直ぐ様真ん中で二体を相手にしているダンの援護にかかる。
三兄弟の中で一番体格が良く、剣術にも長けている。しかし戦闘開始三分で既に限界を迎えていると解った。一撃一撃をなんとか防いではいるが、その反動に上体は大きく振られ、その場に立っているのが不思議なくらいだ。
ジュリアは急いで【土槍】を放つ。一本外したが四本使って一体を確殺した。デグの方の瀕死の一体も止めを刺す。

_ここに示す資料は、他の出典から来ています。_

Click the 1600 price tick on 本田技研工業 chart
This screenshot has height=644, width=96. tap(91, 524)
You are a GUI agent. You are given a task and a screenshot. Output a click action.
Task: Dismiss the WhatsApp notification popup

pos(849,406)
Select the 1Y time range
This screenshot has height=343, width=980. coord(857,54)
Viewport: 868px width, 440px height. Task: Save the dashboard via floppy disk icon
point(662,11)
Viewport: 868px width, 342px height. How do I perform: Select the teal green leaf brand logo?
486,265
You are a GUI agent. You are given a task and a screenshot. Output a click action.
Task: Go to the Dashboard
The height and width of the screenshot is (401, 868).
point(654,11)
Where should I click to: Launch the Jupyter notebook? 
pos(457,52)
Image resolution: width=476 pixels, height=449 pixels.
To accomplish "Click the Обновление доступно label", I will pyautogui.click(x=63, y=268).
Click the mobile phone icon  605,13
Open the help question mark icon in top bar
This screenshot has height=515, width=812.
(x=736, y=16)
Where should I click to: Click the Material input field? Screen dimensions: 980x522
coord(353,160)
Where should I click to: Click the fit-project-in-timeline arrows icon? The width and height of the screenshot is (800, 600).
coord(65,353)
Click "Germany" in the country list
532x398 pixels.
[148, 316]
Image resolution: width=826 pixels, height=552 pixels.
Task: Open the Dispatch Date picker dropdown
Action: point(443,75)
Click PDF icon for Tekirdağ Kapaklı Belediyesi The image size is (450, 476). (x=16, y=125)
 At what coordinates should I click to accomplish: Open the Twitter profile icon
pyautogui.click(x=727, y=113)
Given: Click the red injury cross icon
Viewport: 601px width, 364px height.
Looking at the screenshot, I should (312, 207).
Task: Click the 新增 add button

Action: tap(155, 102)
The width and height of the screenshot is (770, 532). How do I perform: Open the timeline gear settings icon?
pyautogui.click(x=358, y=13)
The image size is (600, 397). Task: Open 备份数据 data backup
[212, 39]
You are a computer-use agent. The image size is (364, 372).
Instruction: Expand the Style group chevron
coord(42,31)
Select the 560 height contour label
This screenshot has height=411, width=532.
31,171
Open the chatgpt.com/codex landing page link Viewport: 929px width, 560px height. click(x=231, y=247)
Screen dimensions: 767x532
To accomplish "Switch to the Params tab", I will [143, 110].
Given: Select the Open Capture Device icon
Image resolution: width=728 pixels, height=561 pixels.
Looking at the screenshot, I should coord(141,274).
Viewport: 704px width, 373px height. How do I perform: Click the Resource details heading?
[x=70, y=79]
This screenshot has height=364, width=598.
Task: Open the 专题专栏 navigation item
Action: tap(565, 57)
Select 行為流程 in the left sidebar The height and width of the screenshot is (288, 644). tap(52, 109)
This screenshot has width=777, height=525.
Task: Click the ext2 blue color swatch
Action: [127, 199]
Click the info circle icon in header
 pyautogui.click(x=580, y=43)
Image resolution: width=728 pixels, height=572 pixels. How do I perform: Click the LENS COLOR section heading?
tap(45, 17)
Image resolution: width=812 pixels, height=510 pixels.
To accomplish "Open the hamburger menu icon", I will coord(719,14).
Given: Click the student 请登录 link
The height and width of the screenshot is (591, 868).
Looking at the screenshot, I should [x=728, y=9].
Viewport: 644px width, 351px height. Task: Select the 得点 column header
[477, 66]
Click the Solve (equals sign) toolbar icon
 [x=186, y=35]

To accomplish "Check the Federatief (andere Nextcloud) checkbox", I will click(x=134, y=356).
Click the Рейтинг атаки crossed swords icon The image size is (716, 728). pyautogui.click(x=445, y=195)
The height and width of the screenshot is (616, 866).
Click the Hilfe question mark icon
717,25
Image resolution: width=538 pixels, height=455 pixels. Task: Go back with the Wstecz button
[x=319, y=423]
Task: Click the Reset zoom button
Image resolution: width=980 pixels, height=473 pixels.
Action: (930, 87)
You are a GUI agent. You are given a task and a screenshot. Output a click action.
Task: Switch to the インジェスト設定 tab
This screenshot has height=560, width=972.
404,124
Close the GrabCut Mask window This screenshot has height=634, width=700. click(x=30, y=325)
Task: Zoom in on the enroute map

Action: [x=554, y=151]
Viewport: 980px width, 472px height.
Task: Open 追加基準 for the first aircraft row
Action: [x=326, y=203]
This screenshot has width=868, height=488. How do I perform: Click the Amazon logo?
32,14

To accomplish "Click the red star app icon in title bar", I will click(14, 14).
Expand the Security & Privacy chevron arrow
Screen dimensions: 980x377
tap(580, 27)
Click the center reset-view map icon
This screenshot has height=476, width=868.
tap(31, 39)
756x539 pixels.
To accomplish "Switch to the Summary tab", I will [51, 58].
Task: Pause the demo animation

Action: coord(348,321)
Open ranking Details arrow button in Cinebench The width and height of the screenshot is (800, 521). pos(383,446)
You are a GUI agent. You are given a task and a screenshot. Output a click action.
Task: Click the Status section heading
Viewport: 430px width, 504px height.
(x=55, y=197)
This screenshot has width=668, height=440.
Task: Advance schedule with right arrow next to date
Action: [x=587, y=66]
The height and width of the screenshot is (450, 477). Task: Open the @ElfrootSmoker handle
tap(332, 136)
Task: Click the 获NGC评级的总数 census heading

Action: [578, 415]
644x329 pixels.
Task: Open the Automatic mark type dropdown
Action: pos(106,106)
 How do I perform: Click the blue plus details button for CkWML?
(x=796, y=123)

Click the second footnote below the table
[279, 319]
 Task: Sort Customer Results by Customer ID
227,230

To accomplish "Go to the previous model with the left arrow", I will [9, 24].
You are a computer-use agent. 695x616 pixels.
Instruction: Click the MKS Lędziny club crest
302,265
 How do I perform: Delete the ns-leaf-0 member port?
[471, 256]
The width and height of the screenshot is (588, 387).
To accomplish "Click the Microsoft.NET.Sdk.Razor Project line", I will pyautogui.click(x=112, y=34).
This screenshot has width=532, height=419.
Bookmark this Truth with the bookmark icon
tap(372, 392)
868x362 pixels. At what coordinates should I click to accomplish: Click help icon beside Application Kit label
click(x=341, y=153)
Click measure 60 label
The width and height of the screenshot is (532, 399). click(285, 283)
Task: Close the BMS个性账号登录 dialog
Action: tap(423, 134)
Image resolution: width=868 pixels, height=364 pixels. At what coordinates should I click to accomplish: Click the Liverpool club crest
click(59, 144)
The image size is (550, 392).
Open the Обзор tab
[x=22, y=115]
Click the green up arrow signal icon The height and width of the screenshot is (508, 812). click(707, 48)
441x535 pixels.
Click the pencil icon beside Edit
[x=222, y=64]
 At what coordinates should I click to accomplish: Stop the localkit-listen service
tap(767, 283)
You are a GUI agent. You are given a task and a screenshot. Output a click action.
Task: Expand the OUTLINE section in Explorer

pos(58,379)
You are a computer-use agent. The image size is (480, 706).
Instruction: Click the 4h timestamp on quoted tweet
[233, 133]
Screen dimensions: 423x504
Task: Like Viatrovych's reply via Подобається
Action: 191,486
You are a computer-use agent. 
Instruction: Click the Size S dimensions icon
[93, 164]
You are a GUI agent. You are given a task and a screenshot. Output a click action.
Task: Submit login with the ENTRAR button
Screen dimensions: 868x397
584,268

これでデュラハンは残り三体。一対一の攻防が繰り広げられているがそれでも戦況はあまり好転していない。どうやらデュラハンは、先程まで互いの身体が邪魔で存分に剣を振れていなかったらしい。それが数が減った事で本来のパワーを発揮し始めたのだ。
残りの土槍は二本。ダンが思ったよりキツそうだ。二体を相手にしていた時間が長かった事が原因だ。
残りの二本をダンの相手に命中させると、魔力回復薬を腰のポーチから引っ張り出して煽る。物がイマイチな為、回復に時間がかかる。
それでも怠い身体とふらつく頭を奮起させて再び詠唱を始める。
一体につき四本かかるとは、予想外だった。残りの三体を仕留めるにはあと十本も要る。十本は無理だ。意識が無くなる。とりあえず六本だ。ダンとドムを自由にすれば一気に一対三が出来上がる。
詠唱を終えると、ジュリアの意識はギリギリだった。視界はぐわんぐわんと周り、嘔気が込み上げる。それでもなんとか六本は創った。あとは当てるだけ。そうすれば余裕が出来る。
ジュリアはその場に座り込む。ふらついて、立っていると狙いが定まらないからだ。しかしそんな状態でも、ジュリアは必ず外さない自信があった。それはこの六年の経験だ。ジュリアの唯一無二の武器。
揺れる視界の中で放った二本の槍は、ダンの両側の耳元を掠め、デュラハンの胸を抉った。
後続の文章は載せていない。